▸ **Material provided**:
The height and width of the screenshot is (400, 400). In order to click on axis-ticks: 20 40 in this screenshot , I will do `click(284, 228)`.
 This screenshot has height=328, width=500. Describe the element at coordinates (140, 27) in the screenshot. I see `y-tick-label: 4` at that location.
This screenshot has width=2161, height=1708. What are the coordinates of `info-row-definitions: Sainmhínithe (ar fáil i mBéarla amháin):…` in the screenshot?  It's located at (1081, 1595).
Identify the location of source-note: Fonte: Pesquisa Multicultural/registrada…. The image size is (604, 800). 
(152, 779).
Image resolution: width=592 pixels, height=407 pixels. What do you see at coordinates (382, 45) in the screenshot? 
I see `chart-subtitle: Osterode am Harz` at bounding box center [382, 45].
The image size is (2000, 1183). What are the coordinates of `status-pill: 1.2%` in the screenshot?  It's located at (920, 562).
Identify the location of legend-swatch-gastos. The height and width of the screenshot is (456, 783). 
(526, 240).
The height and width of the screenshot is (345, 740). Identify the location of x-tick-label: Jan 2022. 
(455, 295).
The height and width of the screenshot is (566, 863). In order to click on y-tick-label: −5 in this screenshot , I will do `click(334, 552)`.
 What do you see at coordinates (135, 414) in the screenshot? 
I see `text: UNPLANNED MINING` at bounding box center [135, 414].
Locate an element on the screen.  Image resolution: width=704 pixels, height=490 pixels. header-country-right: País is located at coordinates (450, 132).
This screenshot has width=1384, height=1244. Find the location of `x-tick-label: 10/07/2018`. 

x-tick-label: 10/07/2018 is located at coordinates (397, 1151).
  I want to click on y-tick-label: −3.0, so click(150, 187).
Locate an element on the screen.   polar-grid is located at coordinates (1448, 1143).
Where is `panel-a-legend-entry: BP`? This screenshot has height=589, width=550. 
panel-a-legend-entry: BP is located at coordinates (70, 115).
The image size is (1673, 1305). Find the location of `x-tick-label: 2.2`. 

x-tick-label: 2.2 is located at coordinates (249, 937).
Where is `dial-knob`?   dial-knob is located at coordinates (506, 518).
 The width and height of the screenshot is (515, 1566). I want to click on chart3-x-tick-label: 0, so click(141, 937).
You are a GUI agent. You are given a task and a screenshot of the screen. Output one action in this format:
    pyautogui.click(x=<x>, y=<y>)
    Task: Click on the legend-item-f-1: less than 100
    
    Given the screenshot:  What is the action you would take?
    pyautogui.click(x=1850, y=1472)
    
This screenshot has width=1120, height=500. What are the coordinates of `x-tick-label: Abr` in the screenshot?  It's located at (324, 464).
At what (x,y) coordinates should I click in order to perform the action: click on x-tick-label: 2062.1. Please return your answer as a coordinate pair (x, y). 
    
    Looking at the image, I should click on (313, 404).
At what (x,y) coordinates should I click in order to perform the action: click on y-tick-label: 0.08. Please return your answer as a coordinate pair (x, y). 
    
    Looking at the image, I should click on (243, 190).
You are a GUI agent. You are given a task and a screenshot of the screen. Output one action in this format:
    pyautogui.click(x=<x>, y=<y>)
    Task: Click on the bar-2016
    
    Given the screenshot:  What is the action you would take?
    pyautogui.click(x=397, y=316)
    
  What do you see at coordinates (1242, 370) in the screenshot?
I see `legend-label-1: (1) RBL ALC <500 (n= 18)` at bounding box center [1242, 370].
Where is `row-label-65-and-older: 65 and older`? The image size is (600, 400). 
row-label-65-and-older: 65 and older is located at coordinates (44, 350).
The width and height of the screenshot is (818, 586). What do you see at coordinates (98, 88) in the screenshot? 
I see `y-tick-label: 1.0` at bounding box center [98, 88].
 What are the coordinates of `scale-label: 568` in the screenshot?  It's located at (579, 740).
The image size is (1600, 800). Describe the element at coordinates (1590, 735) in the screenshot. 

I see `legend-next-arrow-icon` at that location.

▸ **Exercise directions**: Copy out the records word for word, from the line containing "The width and height of the screenshot is (818, 586)." through the line containing "at (579, 740).", including both of those lines.

▸ **Expected answer**:
The width and height of the screenshot is (818, 586). What do you see at coordinates (98, 88) in the screenshot? 
I see `y-tick-label: 1.0` at bounding box center [98, 88].
 What are the coordinates of `scale-label: 568` in the screenshot?  It's located at (579, 740).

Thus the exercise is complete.